*Records provided*
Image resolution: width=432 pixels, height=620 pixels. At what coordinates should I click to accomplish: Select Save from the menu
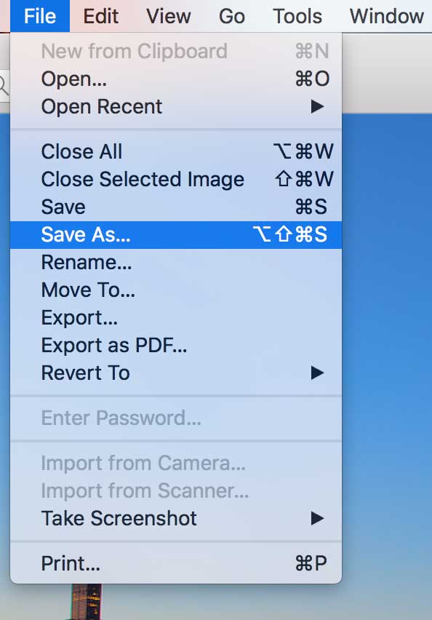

...

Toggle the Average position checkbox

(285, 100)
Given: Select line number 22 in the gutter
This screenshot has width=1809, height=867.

*Problem description*
Move the lines running from the line containing "Toggle the Average position checkbox" through the line containing "This screenshot has width=1809, height=867.", inclusive, over unchanged except that 92 is added to every coordinate number in the answers. Copy only those lines.

*Right answer*
Toggle the Average position checkbox

(377, 192)
Given: Select line number 22 in the gutter
This screenshot has width=1809, height=867.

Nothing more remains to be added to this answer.